Although angiographically this can look like a stent fracture, in the bench model, stent deformation was seen to be due to “pseudofracture” i.e., the modules do remain connected but become deformed. The micro-CT images of Basulus et al3 refer to the 10 crown Endeavor stent rather than the 7 crown but do show large stent cell areas and very large ring to ring measures (3.33 mm vs. 1.87 for XienceV). Looking at these micro-CT images, especially Figure 6A of that study, in addition to Figures1 and 2 of our study, it is plausible that the Endeavor would have limited longitudinal stability.

The phenomena was relatively easy to replicate under “worst case” conditions as detailed in results.

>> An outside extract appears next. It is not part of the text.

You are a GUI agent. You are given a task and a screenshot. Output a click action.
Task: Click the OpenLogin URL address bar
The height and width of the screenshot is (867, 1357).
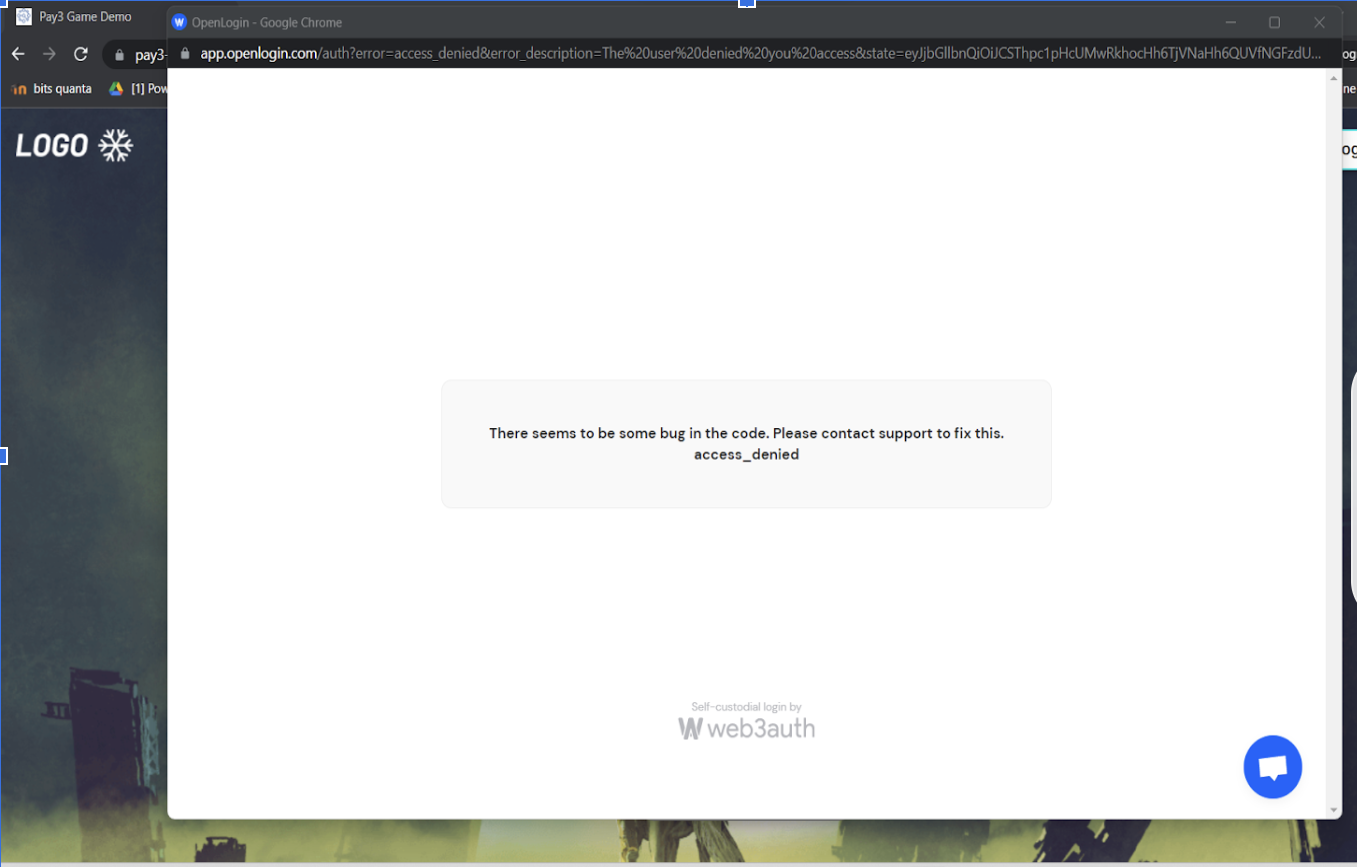[x=600, y=54]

The module that the balloon became trapped on was seen to be pushed distally, but then distort and rotate longitudinally thus trapping the wire and making further crossing difficult. This rotation should be prevented by additional links between the modules and probably explains why stent separation was not seen in the 10 crown stents which have a double helix connecting backbone rather than a single helix.

Benchtop work has shown that once the deformation begins, a vicious cycle begins whereby the balloons become harder to pass and become more likely to cause further deformation. In view of this, we recommend that if operators feel resistance to the passage of post dilatation balloons within such a stent, forceful manoeuvres are strongly discourage. It has been our practice to assume that the stent may be undersized and go back with a suitably sized low profile complaint balloon at moderate pressure (16 atm) and then proceed with a non-compliant balloon if required. The incidence of mild catch requiring operator to change to a different post dilation strategy is estimated at 10% (as assessed by a database audit of the frequency of a compliant balloon being opened after stent deployment) suggesting that the true incidence of minor stent deformation may be significantly greater than 1.8%. Minor forms of stent disruption would be difficult to see angiographically and better felt as an inability to pass balloons freely through the stent.

If a stent is deformed, it is not unusual to find it difficult to re-cross with any balloon. We have a low threshold to change down to small diameter balloons and increase diameter in step wise fashion until balloons pass easily. Based on our bench work, we believe the artery is unsupported at the site of separation and would recommend an additional stent to bridge the gap.


The results of this study pertain to a single centre only and should be interpreted cautiously unless further sites subsequently report similar complications. Additionally, the phenomenon may be related to specific stent deployment technique (high inflation pressures, high incidence of post dilation) and may not be relevant to all sites. Finally, it is impossible to replicate every clinical scenario on the bench so it is unknown if certain post dilation balloons or balloon lengths cause more problems than others.


We have observed major stent deformation of the Medtronic 2.25-2.75mm (7 crown) stent with the attempted passage of post deployment balloons in 1.8% of cases. MACE occurred in 35% of these. It is unclear as to why this complication appears unique to our institution. Benchtop and clinical experience show that if balloons are difficult to pass, initial forceful manoeuvres are discouraged as this tends to make deformation worse. Operators need to be aware of the complication and develop strategies to overcome it. We did not see early stent thrombosis but benchtop modelling has shown that deformation would provide the substrate for early stent thrombosis.

Conflict of interest statement

The authors have no conflict of interests to declare.